Proposal to remove XML literals from the language

I think that what @jducoeur meant is that, despite parsing xml being complex and the xml library being complex, a rewriting tool should do more or less the following:

val literal = <hello> {foo()} </hello>

=>

val literal = xml"""<hello> ${foo()} </hello>"""

That’s a rewrite that looks like it shouldn’t be too hard to automate. The complexity is in (now) the compiler and (then) the string interpolator. That shouldn’t necessarily make the rewrite from literals to interpolated strings complex. Unless we are overlooking something, in which case it would be very valuable to have some examples of cases that cannot be trivially rewritten.

After reading this thread I’m left wondering how many people actually use XML literals for something other than HTML and what is their opinion on having to switch to string interpolation.

As has been pointed out above, today’s HTML syntax (i.e. HTML5-based) is not XML, it is not a subset or superset, either. So if you want XML support in the language, do you really want XML or do you want something more or less suitable for encoding HTML?

Actually this is an unrelated question, IMO. There will be discussion threads for every change in the language.

2 Likes

Correct – a little more to it than that, mostly to preserve whitespace and keep the formatting clear in the case of multi-line tags, but that seems to be most of it.

XML is complex, sure – but it seems like migrating it should be entirely automateable. It doesn’t even look like one of the harder migration problems, unless I’m missing something…

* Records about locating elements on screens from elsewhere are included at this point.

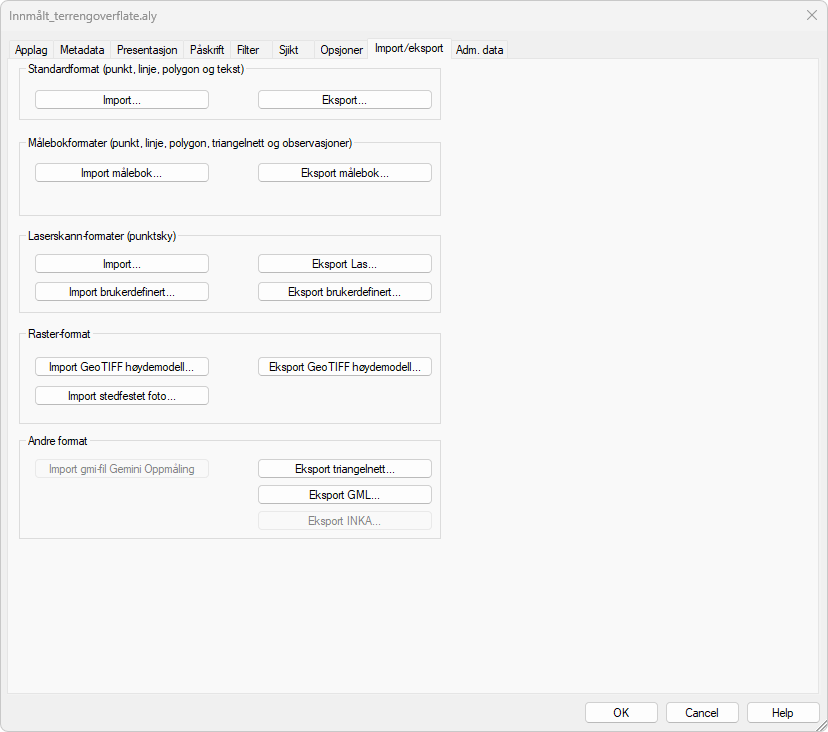Switch to the Opsjoner tab
The height and width of the screenshot is (732, 828).
point(341,50)
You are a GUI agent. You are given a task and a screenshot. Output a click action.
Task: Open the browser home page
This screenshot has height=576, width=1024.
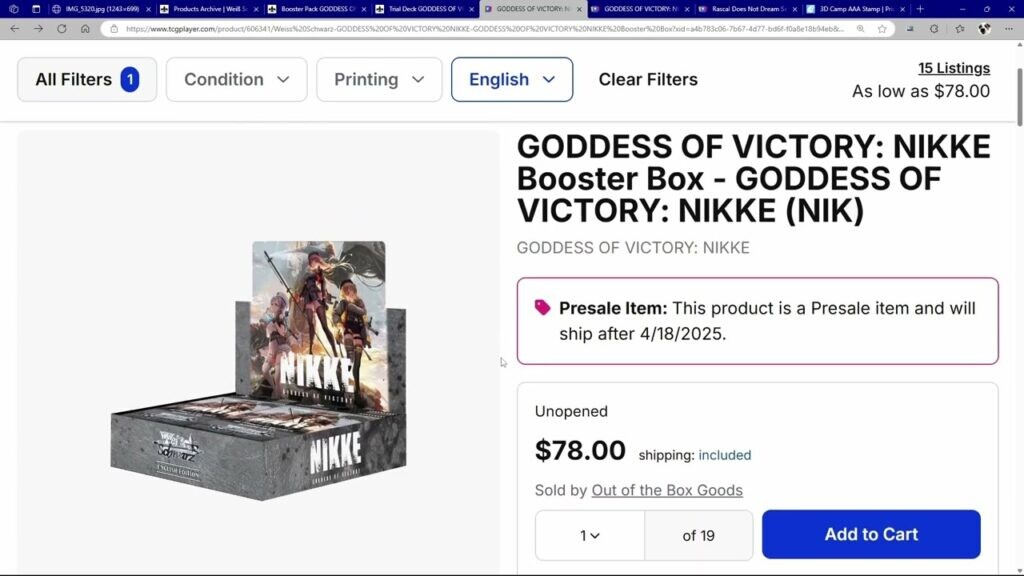pyautogui.click(x=85, y=29)
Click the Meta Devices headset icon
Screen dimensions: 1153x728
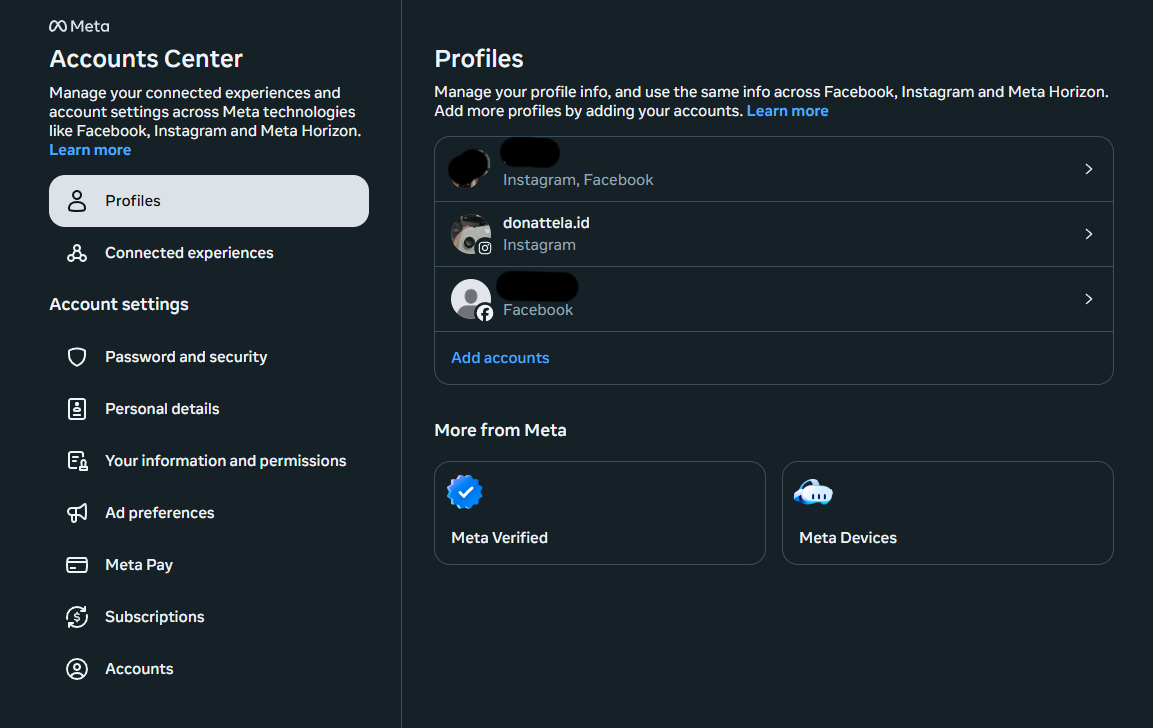click(x=813, y=491)
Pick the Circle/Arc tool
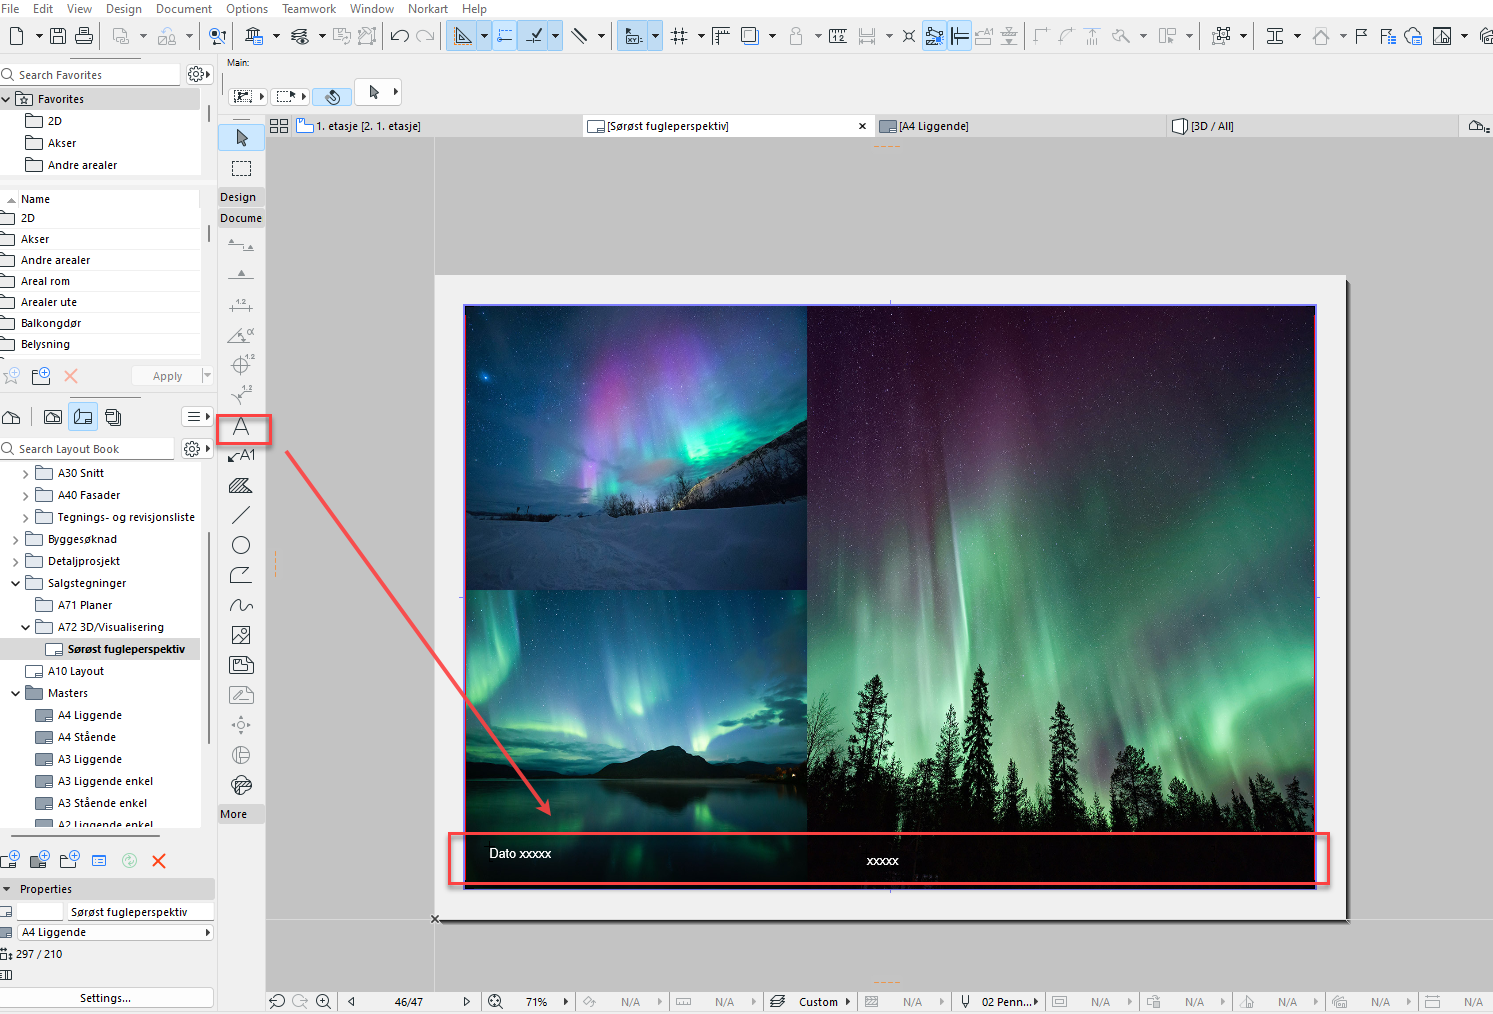 [x=241, y=545]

Scalafix already has a RemoveXmlLiterals migration rule contributed by @allanrenucci that converts XML literals into interpolators. To run it on your codebase

coursier launch ch.epfl.scala:scalafix-cli_2.12.4:0.5.10 --main scalafix.cli.Cli -- -r RemoveXmlLiterals path/to/scala-sources

An example diff from migrating lift/framework can be seen here lift-xml-interpolator.diff · GitHub. Running the rewrite on the 60k loc Lift codebase took a few seconds on my laptop. It’s also been validated that the Lift sources still compile after the rewrite when using the interpolator library GitHub - densh/scala-xml-quote: Prototype of xml string interpolator for Scala. developed by @allanrenucci.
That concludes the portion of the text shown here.